We were scheduled to present the study at the 2020 General Assembly of the Social Work Hospice & Palliative Care Network conference in March, which would bring it to a wider audience, but the conference was understandably cancelled due to the coronavirus. However, the organization I partnered with on the study has already created a committee to incorporate the data into caring for their employees better, so yes, there has been an impact. The immediacy of this turnaround is very gratifying. My team has plans to finish analyzing the data and write up some of these efforts for publication next year!
Now that you have a new job and your DSW degree, what is next for you?

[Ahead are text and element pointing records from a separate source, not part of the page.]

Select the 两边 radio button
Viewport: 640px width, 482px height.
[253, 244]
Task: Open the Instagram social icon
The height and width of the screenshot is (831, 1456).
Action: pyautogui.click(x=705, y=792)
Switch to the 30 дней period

Well, admittedly, I like to stay busy. So many great opportunities have come my way since I started this program and “upped my game” as a social worker. Outside of my main leadership job, I have several academic and consulting projects. I’m working with ESPEC, a fantastic grant-funded national initiative out of the Institute for Innovation in Palliative Care as a content specialist and trainer‒they’re looking to train healthcare social workers across the country in primary palliative skills. I am almost finished with a chapter about Dementia and Palliative Care in the next edition of the Oxford Textbook of Palliative Social Work, which is a dream. Last year, I became one of the first social workers in the country to be board-certified in Palliative Care, earning my APHSW-C designation. And, I am still going to be doing some of the most rewarding work of my career: teaching the three-credit Grief, Loss and Bereavement class at Silver and mentoring with the School’s Zelda Foster Studies program. In the meantime, I have been hired as a consultant by hospitals like Memorial Sloan Kettering and community non-profits like the National Alliance on Mental Illness to develop targeted trainings and presentations relating to grief and demoralization.

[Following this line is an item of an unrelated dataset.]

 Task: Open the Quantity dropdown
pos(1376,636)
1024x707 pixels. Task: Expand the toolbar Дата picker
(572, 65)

DSW Program Director Carol Tosone said, “Abby Nathanson represents the profession, our School, and the DSW Program with great distinction.” How has earning your DSW helped you in your professional growth career?
Wow, that’s so gratifying to hear! Dr. Tosone has been an incredibly enthusiastic support to all of us‒the 2020 cohort comes into the program with, collectively, over a hundred years of clinical and leadership experience‒it’s a lot to wrangle! We have a room full of brilliant, accomplished social workers and that’s been a huge part of the learning process. Dr. Tosone has helped us all figure out how to translate our varied experiences into greater command of the body of knowledge of our field, more informed leadership and program evaluation opportunities, and better skills as teachers and writers. Everyone in my cohort is publishing academic papers, presenting nationally or internationally, teaching MSW classes, and at least half of us were promoted at some point during school. Several of my colleagues developed entirely new programs at their organizations. It’s unbelievably inspiring to be a part of this group. It was a surprisingly tough program, especially with working full-time, but now, looking back, I am thrilled with what I learned and accomplished.